» TASK BRIEF: In the copy, include exactly the lines from the one with "How do I perform: Click" through the end of the data and no others, both ends kept, with every picture left out.

» INPUT:
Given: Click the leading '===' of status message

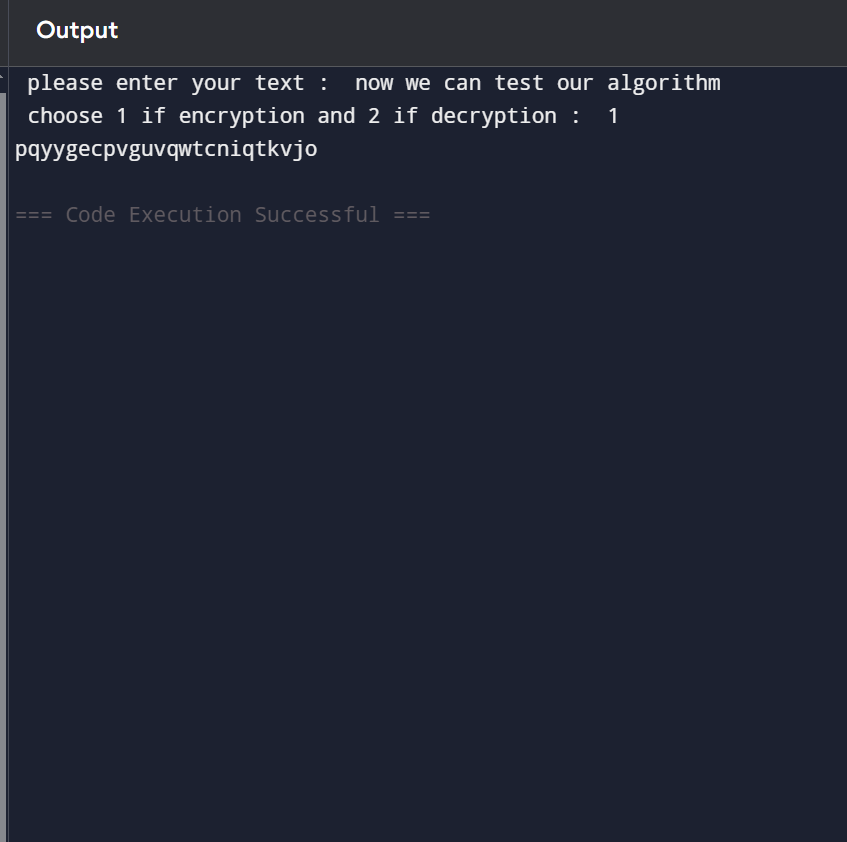Looking at the screenshot, I should click(34, 215).

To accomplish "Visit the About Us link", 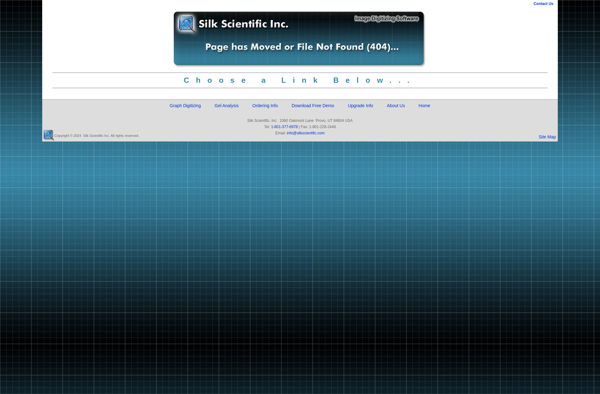I will tap(396, 106).
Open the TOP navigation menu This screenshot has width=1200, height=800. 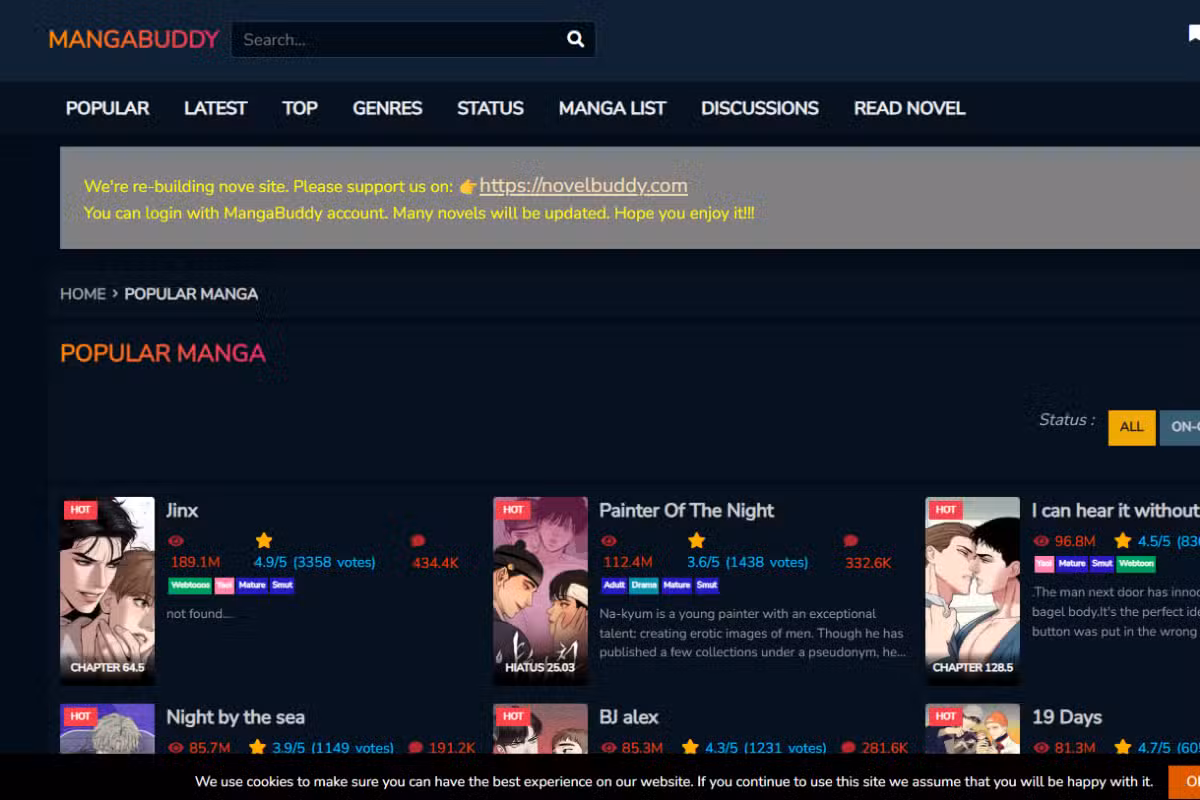click(x=300, y=108)
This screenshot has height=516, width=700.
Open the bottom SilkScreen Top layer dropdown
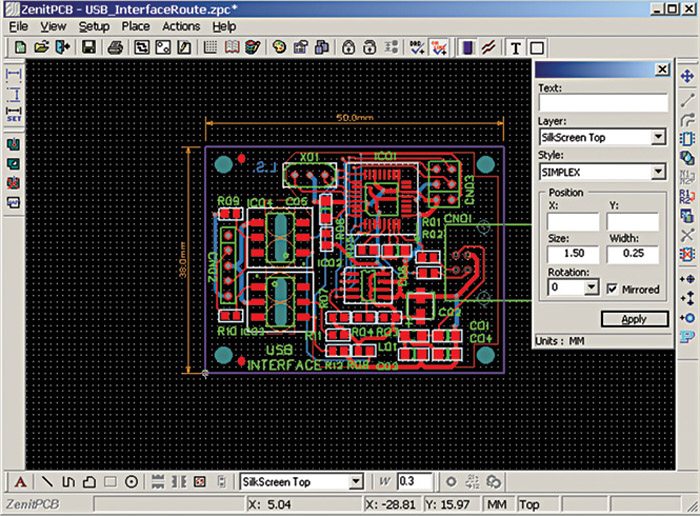pyautogui.click(x=354, y=482)

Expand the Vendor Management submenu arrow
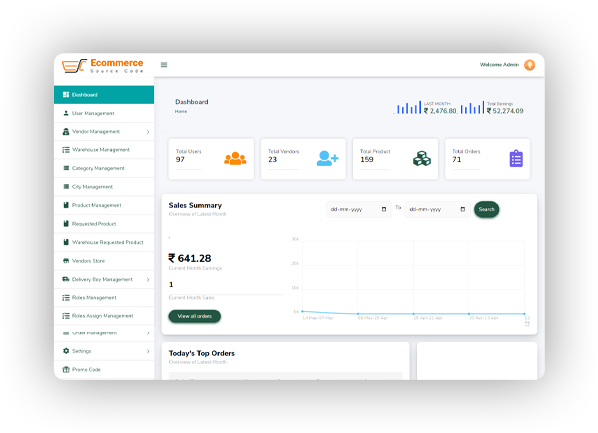point(148,132)
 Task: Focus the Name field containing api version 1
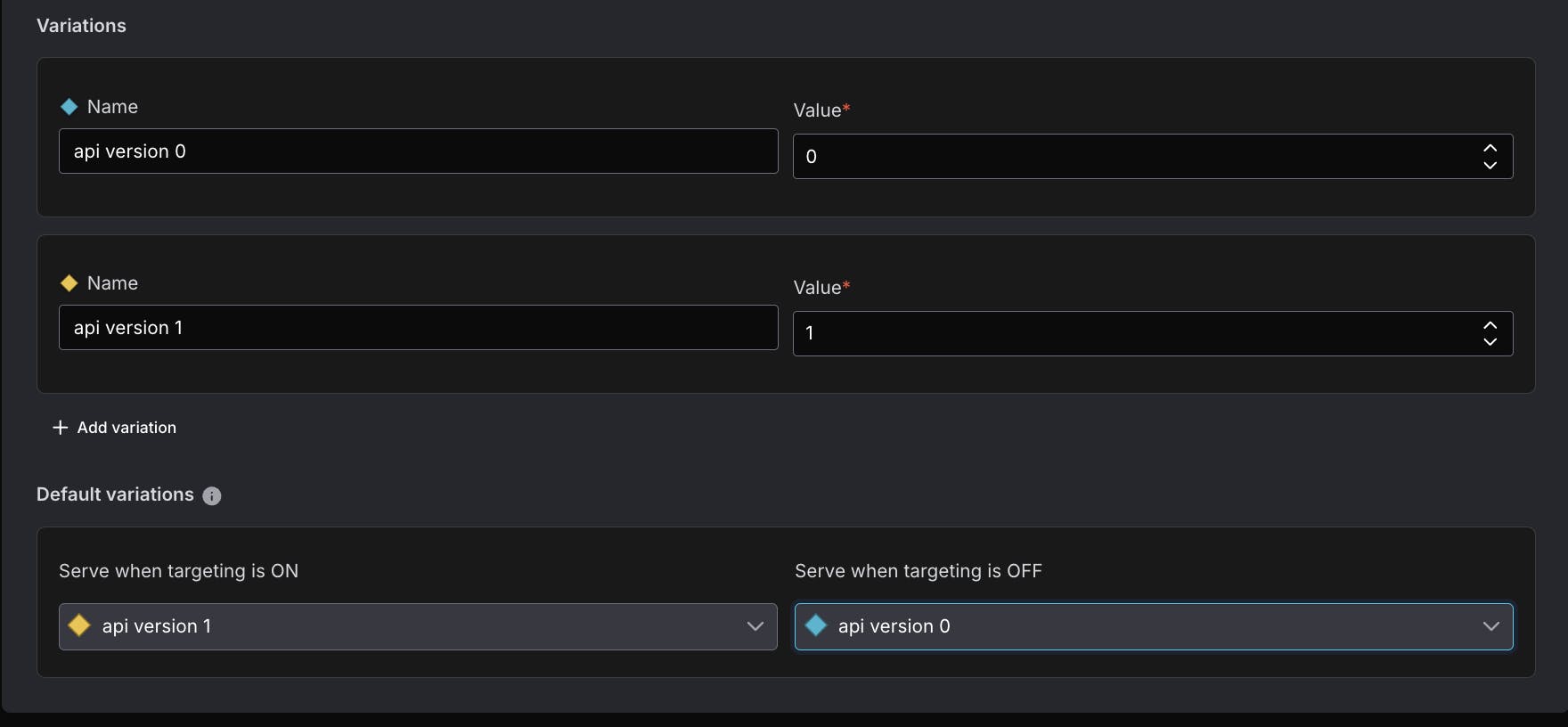[418, 328]
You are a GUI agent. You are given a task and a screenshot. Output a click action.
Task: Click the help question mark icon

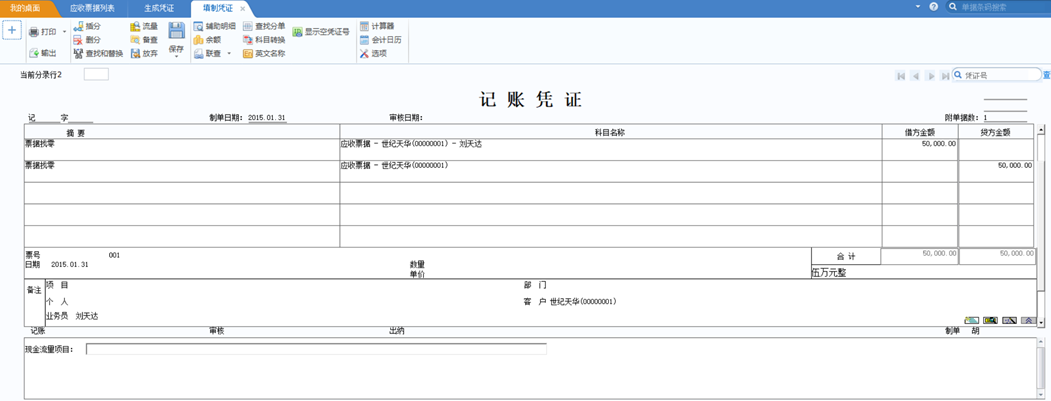pos(934,7)
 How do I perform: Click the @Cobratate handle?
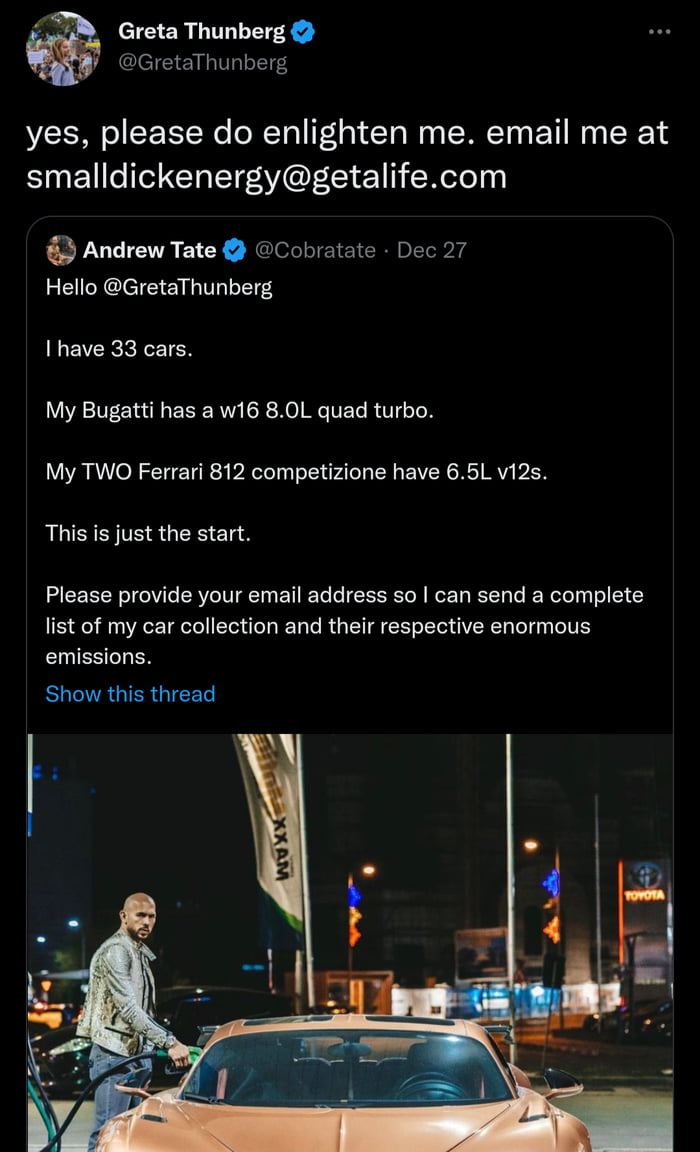(316, 250)
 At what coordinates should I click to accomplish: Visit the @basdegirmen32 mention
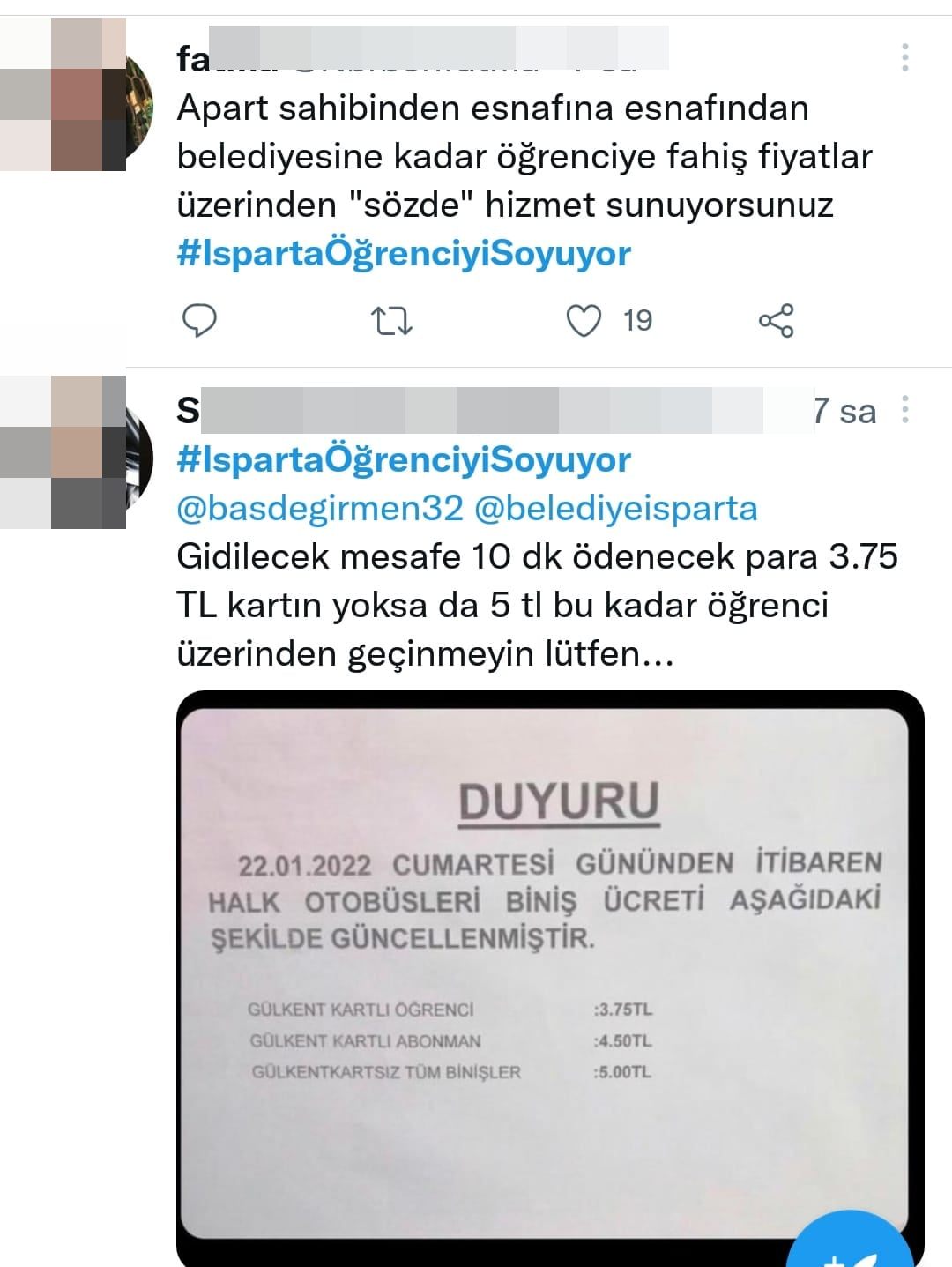[x=320, y=508]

» RESPONSE FOR THIS EXERCISE:
 How do I perform: Click the @Cobratate handle?
(316, 250)
 At what coordinates should I click to accomplish: Visit the @basdegirmen32 mention
[x=320, y=508]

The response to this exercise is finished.